Stored items:
------------------------------------------------

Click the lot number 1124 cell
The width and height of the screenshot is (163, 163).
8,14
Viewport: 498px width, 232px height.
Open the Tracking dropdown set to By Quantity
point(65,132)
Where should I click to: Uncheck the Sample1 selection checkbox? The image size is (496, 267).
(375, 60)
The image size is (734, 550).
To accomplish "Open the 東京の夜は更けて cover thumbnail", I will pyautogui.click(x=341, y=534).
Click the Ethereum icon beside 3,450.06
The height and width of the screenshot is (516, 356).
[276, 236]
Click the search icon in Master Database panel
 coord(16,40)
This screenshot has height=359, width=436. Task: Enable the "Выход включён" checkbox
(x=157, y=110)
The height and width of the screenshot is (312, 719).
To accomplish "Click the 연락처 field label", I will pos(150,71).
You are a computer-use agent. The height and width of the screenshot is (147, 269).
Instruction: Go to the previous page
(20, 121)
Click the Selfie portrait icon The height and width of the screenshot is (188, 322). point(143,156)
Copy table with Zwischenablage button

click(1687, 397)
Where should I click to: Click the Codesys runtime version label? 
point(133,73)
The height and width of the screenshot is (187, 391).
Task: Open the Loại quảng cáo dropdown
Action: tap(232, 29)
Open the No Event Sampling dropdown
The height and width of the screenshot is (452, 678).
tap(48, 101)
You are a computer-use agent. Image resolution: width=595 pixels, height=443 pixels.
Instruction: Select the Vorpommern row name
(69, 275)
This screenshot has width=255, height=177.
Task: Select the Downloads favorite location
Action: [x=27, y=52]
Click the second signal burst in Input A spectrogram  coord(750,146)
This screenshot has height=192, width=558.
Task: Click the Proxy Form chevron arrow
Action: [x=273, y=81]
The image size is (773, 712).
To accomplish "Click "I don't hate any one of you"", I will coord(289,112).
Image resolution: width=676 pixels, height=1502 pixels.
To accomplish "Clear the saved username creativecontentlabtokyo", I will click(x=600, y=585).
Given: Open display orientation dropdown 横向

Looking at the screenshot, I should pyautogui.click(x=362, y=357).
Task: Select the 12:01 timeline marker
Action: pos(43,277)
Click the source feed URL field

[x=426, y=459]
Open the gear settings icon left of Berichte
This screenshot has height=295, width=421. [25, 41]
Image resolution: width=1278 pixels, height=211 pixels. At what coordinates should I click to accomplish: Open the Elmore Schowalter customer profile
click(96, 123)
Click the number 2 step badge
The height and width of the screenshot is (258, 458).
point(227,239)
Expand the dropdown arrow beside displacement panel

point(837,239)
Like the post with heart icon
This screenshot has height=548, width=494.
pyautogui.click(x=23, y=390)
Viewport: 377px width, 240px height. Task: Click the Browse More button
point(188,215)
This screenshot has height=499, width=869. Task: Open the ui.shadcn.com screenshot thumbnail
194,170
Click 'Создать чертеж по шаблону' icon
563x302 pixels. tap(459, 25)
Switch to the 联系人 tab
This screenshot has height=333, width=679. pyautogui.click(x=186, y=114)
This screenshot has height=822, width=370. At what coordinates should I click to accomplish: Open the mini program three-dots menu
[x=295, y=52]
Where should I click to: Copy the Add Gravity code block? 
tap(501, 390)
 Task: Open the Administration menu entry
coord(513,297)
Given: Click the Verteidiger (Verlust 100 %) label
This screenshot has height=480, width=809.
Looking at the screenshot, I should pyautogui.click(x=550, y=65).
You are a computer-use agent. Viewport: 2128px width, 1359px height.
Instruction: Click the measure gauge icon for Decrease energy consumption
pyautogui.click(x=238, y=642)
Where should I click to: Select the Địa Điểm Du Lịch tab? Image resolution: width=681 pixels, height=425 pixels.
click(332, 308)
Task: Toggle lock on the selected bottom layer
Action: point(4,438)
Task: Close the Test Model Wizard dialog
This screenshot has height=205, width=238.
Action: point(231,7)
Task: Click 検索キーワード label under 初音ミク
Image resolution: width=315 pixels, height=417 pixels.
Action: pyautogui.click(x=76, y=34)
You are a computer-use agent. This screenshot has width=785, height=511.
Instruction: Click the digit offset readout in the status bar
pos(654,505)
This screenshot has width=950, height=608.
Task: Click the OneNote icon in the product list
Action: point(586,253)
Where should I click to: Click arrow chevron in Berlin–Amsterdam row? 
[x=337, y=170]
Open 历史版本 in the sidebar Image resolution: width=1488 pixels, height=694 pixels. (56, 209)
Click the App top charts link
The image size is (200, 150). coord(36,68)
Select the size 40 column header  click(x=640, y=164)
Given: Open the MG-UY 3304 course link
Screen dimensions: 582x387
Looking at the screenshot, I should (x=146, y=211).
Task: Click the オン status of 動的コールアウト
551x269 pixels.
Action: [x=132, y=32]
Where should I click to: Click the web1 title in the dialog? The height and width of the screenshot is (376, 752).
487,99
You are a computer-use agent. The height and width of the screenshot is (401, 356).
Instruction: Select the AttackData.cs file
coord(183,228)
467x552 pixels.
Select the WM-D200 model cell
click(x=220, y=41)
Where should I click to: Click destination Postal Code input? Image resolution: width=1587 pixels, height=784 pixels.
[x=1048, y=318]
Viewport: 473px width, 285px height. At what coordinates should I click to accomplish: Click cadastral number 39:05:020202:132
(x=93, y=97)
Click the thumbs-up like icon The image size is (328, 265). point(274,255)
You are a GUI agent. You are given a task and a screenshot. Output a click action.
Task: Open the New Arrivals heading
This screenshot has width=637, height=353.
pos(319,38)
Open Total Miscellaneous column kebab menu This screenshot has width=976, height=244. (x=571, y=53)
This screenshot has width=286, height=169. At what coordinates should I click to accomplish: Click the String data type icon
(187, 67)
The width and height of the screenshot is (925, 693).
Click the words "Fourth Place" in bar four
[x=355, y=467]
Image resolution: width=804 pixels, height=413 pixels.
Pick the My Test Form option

------------------------------------------------

▶ **Exercise description**: Each entry must be retyped exactly as it was written above.

▶ **Answer area**:
Click the lot number 1124 cell
The width and height of the screenshot is (163, 163).
8,14
Viewport: 498px width, 232px height.
Open the Tracking dropdown set to By Quantity
point(65,132)
Where should I click to: Uncheck the Sample1 selection checkbox? The image size is (496, 267).
(375, 60)
The image size is (734, 550).
To accomplish "Open the 東京の夜は更けて cover thumbnail", I will pyautogui.click(x=341, y=534).
Click the Ethereum icon beside 3,450.06
The height and width of the screenshot is (516, 356).
[276, 236]
Click the search icon in Master Database panel
 coord(16,40)
This screenshot has height=359, width=436. Task: Enable the "Выход включён" checkbox
(x=157, y=110)
The height and width of the screenshot is (312, 719).
To accomplish "Click the 연락처 field label", I will pos(150,71).
You are a computer-use agent. The height and width of the screenshot is (147, 269).
Instruction: Go to the previous page
(20, 121)
Click the Selfie portrait icon The height and width of the screenshot is (188, 322). point(143,156)
Copy table with Zwischenablage button

click(1687, 397)
Where should I click to: Click the Codesys runtime version label? 
point(133,73)
The height and width of the screenshot is (187, 391).
Task: Open the Loại quảng cáo dropdown
Action: tap(232, 29)
Open the No Event Sampling dropdown
The height and width of the screenshot is (452, 678).
tap(48, 101)
You are a computer-use agent. Image resolution: width=595 pixels, height=443 pixels.
Instruction: Select the Vorpommern row name
(69, 275)
This screenshot has width=255, height=177.
Task: Select the Downloads favorite location
Action: [x=27, y=52]
Click the second signal burst in Input A spectrogram  coord(750,146)
This screenshot has height=192, width=558.
Task: Click the Proxy Form chevron arrow
Action: [x=273, y=81]
The image size is (773, 712).
To accomplish "Click "I don't hate any one of you"", I will coord(289,112).
Image resolution: width=676 pixels, height=1502 pixels.
To accomplish "Clear the saved username creativecontentlabtokyo", I will click(x=600, y=585).
Given: Open display orientation dropdown 横向

Looking at the screenshot, I should pyautogui.click(x=362, y=357).
Task: Select the 12:01 timeline marker
Action: pos(43,277)
Click the source feed URL field

[x=426, y=459]
Open the gear settings icon left of Berichte
This screenshot has height=295, width=421. [25, 41]
Image resolution: width=1278 pixels, height=211 pixels. At what coordinates should I click to accomplish: Open the Elmore Schowalter customer profile
click(96, 123)
Click the number 2 step badge
The height and width of the screenshot is (258, 458).
point(227,239)
Expand the dropdown arrow beside displacement panel

point(837,239)
Like the post with heart icon
This screenshot has height=548, width=494.
pyautogui.click(x=23, y=390)
Viewport: 377px width, 240px height. Task: Click the Browse More button
point(188,215)
This screenshot has height=499, width=869. Task: Open the ui.shadcn.com screenshot thumbnail
194,170
Click 'Создать чертеж по шаблону' icon
563x302 pixels. tap(459, 25)
Switch to the 联系人 tab
This screenshot has height=333, width=679. pyautogui.click(x=186, y=114)
This screenshot has height=822, width=370. At what coordinates should I click to accomplish: Open the mini program three-dots menu
[x=295, y=52]
Where should I click to: Copy the Add Gravity code block? 
tap(501, 390)
 Task: Open the Administration menu entry
coord(513,297)
Given: Click the Verteidiger (Verlust 100 %) label
This screenshot has height=480, width=809.
Looking at the screenshot, I should pyautogui.click(x=550, y=65).
You are a computer-use agent. Viewport: 2128px width, 1359px height.
Instruction: Click the measure gauge icon for Decrease energy consumption
pyautogui.click(x=238, y=642)
Where should I click to: Select the Địa Điểm Du Lịch tab? Image resolution: width=681 pixels, height=425 pixels.
click(332, 308)
Task: Toggle lock on the selected bottom layer
Action: point(4,438)
Task: Close the Test Model Wizard dialog
This screenshot has height=205, width=238.
Action: point(231,7)
Task: Click 検索キーワード label under 初音ミク
Image resolution: width=315 pixels, height=417 pixels.
Action: pyautogui.click(x=76, y=34)
You are a computer-use agent. This screenshot has width=785, height=511.
Instruction: Click the digit offset readout in the status bar
pos(654,505)
This screenshot has width=950, height=608.
Task: Click the OneNote icon in the product list
Action: point(586,253)
Where should I click to: Click arrow chevron in Berlin–Amsterdam row? 
[x=337, y=170]
Open 历史版本 in the sidebar Image resolution: width=1488 pixels, height=694 pixels. (56, 209)
Click the App top charts link
The image size is (200, 150). coord(36,68)
Select the size 40 column header  click(x=640, y=164)
Given: Open the MG-UY 3304 course link
Screen dimensions: 582x387
Looking at the screenshot, I should (x=146, y=211).
Task: Click the オン status of 動的コールアウト
551x269 pixels.
Action: [x=132, y=32]
Where should I click to: Click the web1 title in the dialog? The height and width of the screenshot is (376, 752).
487,99
You are a computer-use agent. The height and width of the screenshot is (401, 356).
Instruction: Select the AttackData.cs file
coord(183,228)
467x552 pixels.
Select the WM-D200 model cell
click(x=220, y=41)
Where should I click to: Click destination Postal Code input? Image resolution: width=1587 pixels, height=784 pixels.
[x=1048, y=318]
Viewport: 473px width, 285px height. At what coordinates should I click to accomplish: Click cadastral number 39:05:020202:132
(x=93, y=97)
Click the thumbs-up like icon The image size is (328, 265). point(274,255)
You are a GUI agent. You are given a task and a screenshot. Output a click action.
Task: Open the New Arrivals heading
This screenshot has width=637, height=353.
pos(319,38)
Open Total Miscellaneous column kebab menu This screenshot has width=976, height=244. (x=571, y=53)
This screenshot has width=286, height=169. At what coordinates should I click to accomplish: Click the String data type icon
(187, 67)
The width and height of the screenshot is (925, 693).
Click the words "Fourth Place" in bar four
[x=355, y=467]
Image resolution: width=804 pixels, height=413 pixels.
Pick the My Test Form option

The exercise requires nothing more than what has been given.